**Exercise objective:** Starting with the line that contains "Click the Hyundai logo" and going on through the end of the data, present each line as a row of a Markdown table with the columns Row and Line. Skip blank lines and leave the pictures out.

**Raw records:**
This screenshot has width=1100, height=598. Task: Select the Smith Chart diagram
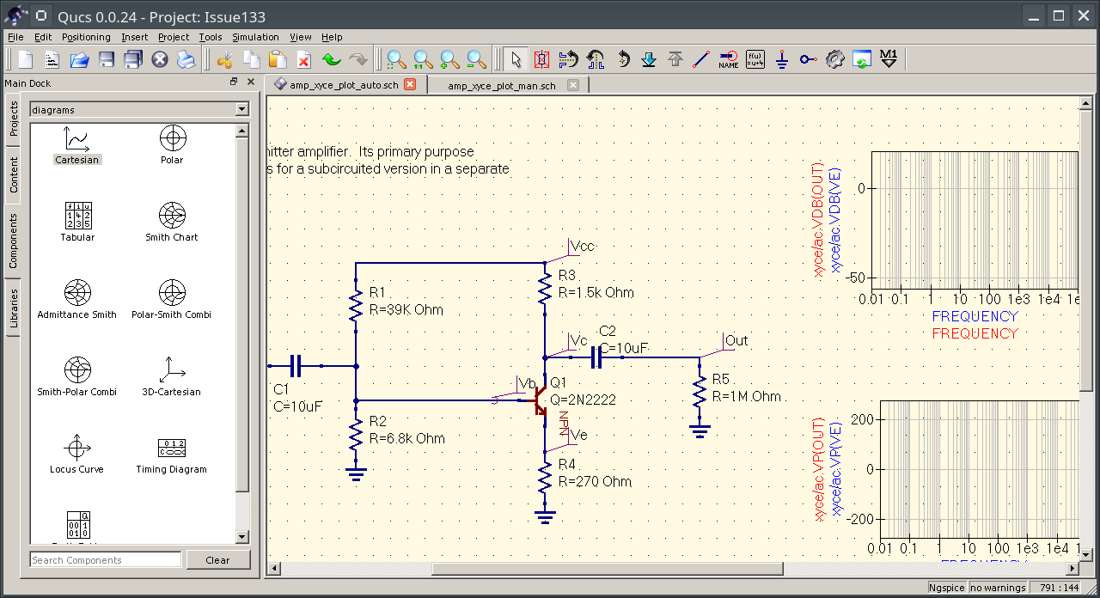pos(171,217)
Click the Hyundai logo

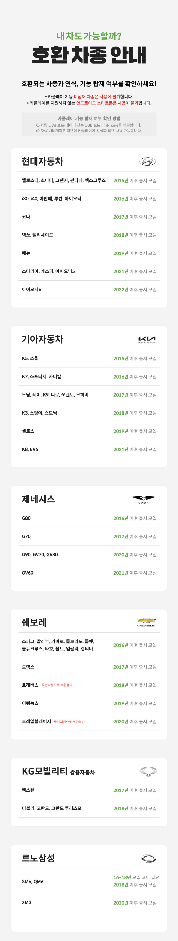pyautogui.click(x=147, y=161)
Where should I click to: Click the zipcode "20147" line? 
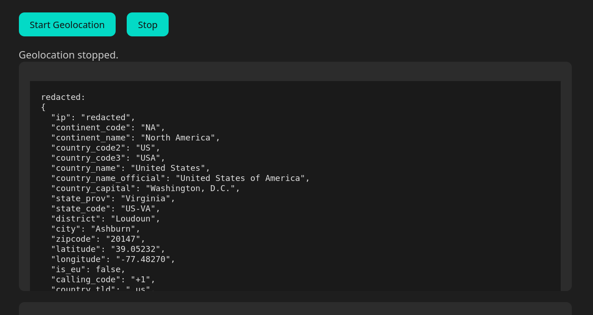(98, 239)
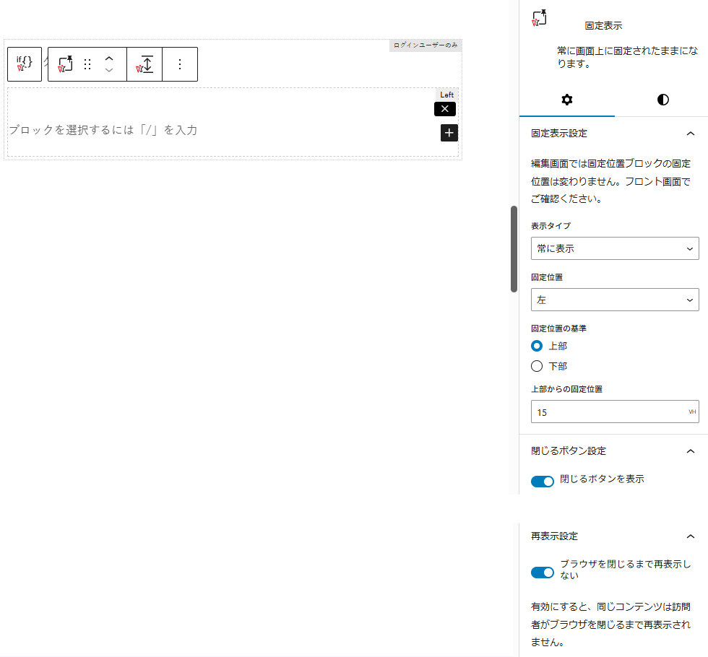Open the 固定位置 dropdown showing 左
The height and width of the screenshot is (657, 708).
[615, 300]
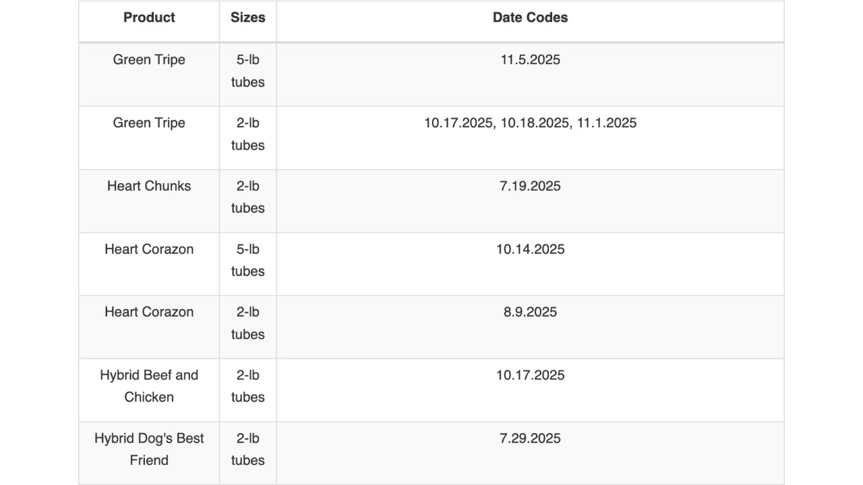
Task: Click the 2-lb tubes size for Heart Chunks
Action: tap(248, 197)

**Answer to this task:**
| Row | Line |
|---|---|
| 1 | Click the Hyundai logo |
| 2 | pyautogui.click(x=147, y=161) |
| 3 | Where should I click to: Click the zipcode "20147" line?  |
| 4 | (98, 239) |
| 5 | Open the 固定位置 dropdown showing 左 |
| 6 | The height and width of the screenshot is (657, 708). |
| 7 | [615, 300] |
| 8 | Task: Click the 2-lb tubes size for Heart Chunks |
| 9 | Action: tap(248, 197) |